Test on 1000 elements:
array_push x 1000 took 0.71 ms
ds_list_add x 1000 took 0.09 ms
buffer_write x 1000 took 0.12 ms

Test on 100000 elements:
array_push x 100000 took 18323.57 ms
ds_list_add x 100000 took 17.28 ms
buffer_write x 100000 took 6.99 ms

New Runtime beta (arrays appear to be slightly slower overall but the runtime is nlogn-ish):

Test on 10 elements:
array_push x 10 took 0.02 ms
ds_list_add x 10 took 0.01 ms
buffer_write x 10 took 0.01 ms

Test on 1000 elements:
array_push x 1000 took 0.33 ms
ds_list_add x 1000 took 0.11 ms
buffer_write x 1000 took 0.11 ms

Test on 100000 elements:
array_push x 100000 took 13.13 ms
ds_list_add x 100000 took 8.05 ms
buffer_write x 100000 took 6.64 ms
JordOfTheFlies commented 9 months ago

I've started using

if(array_size >= array_max_size)
{
       array_max_size *= 2;
    array_resize(array, array_max_size);
}
array[array_size++] = value;

which preserves all that lovely performance, at the expense of needing to worry about two more variables (also meaning you can't simply turn this into a script without wrapping the array into a data structure, struct, or another array of some form).

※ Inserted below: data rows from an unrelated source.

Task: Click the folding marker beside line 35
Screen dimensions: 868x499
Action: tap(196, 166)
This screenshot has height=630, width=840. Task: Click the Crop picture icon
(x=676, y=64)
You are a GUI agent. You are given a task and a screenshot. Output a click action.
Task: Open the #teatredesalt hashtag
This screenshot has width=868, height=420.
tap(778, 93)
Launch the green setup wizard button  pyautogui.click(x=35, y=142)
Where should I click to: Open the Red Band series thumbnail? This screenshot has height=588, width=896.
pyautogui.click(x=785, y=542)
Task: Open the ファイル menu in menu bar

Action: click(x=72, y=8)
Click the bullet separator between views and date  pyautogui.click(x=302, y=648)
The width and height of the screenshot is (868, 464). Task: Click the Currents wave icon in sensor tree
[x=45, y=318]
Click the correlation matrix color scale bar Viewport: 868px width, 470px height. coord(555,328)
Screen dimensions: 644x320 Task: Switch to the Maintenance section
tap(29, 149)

The same stays true for array_pop with a simple non-resizing alternative (array_size > 0 ? array[--array_size] : undefined) performing measurably faster.

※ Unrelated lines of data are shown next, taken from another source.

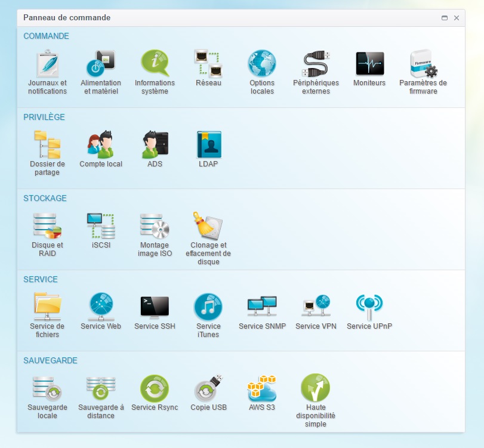
Task: Maximize the Panneau de commande window
Action: click(x=445, y=18)
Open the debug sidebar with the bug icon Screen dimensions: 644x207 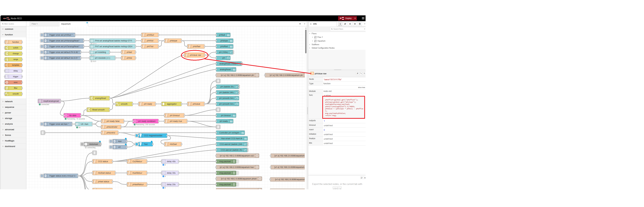click(350, 24)
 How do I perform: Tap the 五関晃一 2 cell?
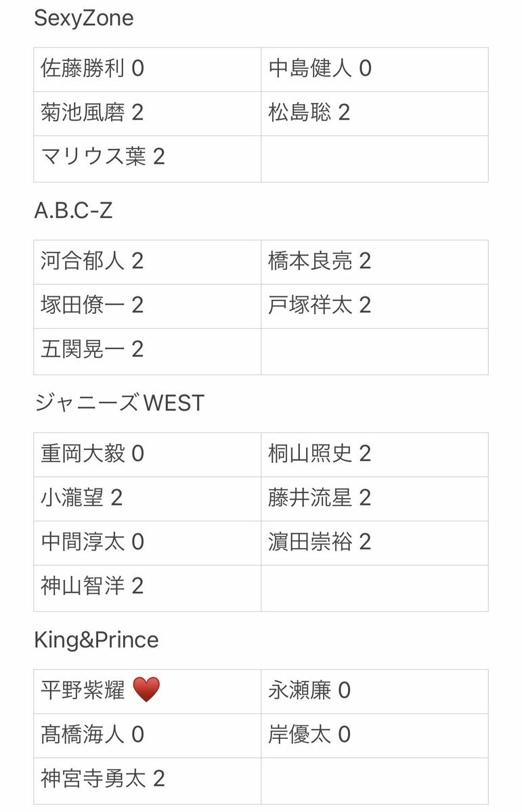[x=148, y=351]
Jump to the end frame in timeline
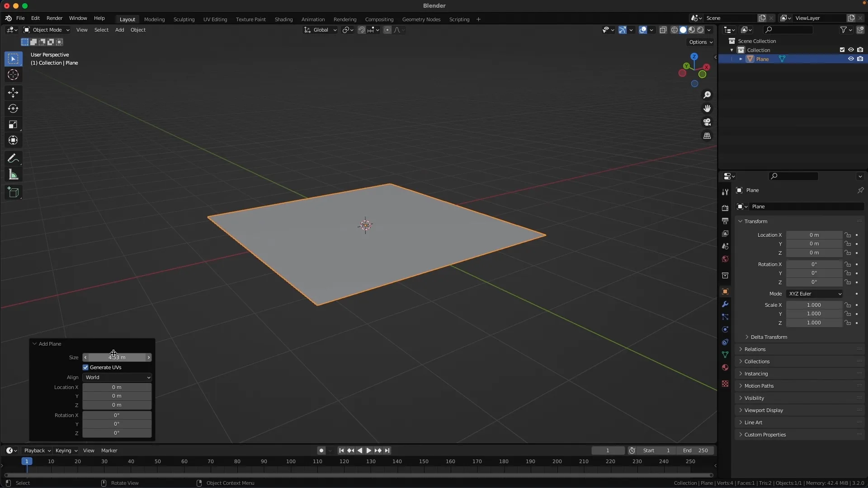This screenshot has width=868, height=488. (x=388, y=450)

If you don't care about the order of array elements, array_delete can also be sped up a meaningful amount, so I imagine there would still be a benefit to this behaviour for it and array_insert even if the copying needed to reorder the array is still going to reduce the final speed gains there.

I could see the current behaviour as being advantageous in certain circumstances (such as "I've cleared all the elements from this array but it's still using up all my memory?"), but it would at least be nice to have an option for array behaviour.